Un attuale Clandestino reinterpretato da Manu Chao e Calypso Rose

«Solo voy con mi pena
sola va mi condena
correr es mi destino
para burlar la ley.»

Parole che non hanno bisogno di presentazioni.

Nel 1998 usciva Clandestino, album e singolo indiscusso dell’ex leader della band Mano Negra, che divenne subito una hit super ascoltata, canticchiata e riconosciuta in tutto il mondo, con oltre quattro milioni di copie vendute. Oggi Manu Chao rilegge quel brano reinterpretandolo insieme alla frizzante Calypso Rose, regina del calypso (genere che appartiene alla cultura afroamericana delle isole caraibiche), 78enne con lo spirito di una ragazzina .

I due si sono conosciuti al carnevale Trinidad e Tobago nel 2015 e vantano una collaborazione con l’album di Calypso , Far From Home (2016), prodotto dallo stesso Manu Chao. 

Si è presentato al mio hotel con delle ciabatte vecchie, dei pantaloncini e una chitarra piccola e rovinata. […] Se solo lui non fosse impegnato, non mi dispiacerebbe essere la signora Chao”.

Calypso Rose

Oggi le due voci si rincontrano in una reinterpretazione emozionante di Clandestino.

Sorprende come il brano, a distanza di vent’anni dall’uscita, conservi ancora un forte impatto e si mostri forse più urgente di allora. L’immane questione dell’immigrazione cantata come un grido di umanità .

Il pezzo è ancor più significativo se si pensa alla storia che entrambi gli artisti  hanno alle spalle.

Manu Chao, cantautore ribelle e nomade dalle tante influenze culturali, francese e figlio di immigrati spagnoli, eredita dalla famiglia l’attenzione per gli emarginati. Nella sua casa, il padre ospitava molti rifugiati delle dittature sudamericane. 

Calypso, musicista caraibica, scrive canzoni dall’età di 15 anni. Da sempre impegnata nel sociale con la sua musica, da giovane fu spesso ostacolata perché, in quanto donna, era inconcepibile che si occupasse di “roba da uomini” come lo era il calypso.

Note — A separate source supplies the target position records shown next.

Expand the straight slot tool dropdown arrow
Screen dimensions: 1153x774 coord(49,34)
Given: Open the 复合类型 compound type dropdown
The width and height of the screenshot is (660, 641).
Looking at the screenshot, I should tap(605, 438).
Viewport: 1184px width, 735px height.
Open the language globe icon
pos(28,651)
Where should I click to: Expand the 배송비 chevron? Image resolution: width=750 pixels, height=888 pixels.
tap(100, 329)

Ma lei conosceva bene quei ritmi che le appartenevano e divenne cosi leggenda indiscussa di quella suadente musica arrivata dall’Africa occidentale.

Il brano richiama l’attenzione sull’ingiustizia della condizione degli immigrati, etichettati come clandestini. Uomini, donne e bambini che sono ormai drammaticamente figli del mare. Affrontano viaggi pericolosi e girovagano come fantasmi senza nessun punto di riferimento.

No home to return to, nobody waiting for me”, così canta Calypso Rose.

Il video illustrato, diretto da Wise Bird Studio, non lascia spazio a interpretazioni. I Clandestini sono scrutati dall’“occhio” enorme che potrebbe salvarli ma li schiaccia. L’unica mano che trovano è quella dei loro compagni.

Ad aggiungere drammaticità al brano è proprio il verso di Calypso «La terra di fronte a me non mi vuole e quella alle mie spalle brucia».

Eppure, oggi più che mai si sente l’eco de “Mi vida va prohibida, dice la autoridad”. Sì, perché, essendo impossibilitati nel decidere liberamente del loro destino, a loro pensa l’autorità, che sceglie di lasciarli in balia del mare. E guai a “chi li tocca”, chi osa farsi guidare dal buon senso e dalla sua umanità. Nessuno aiuti il Clandestino!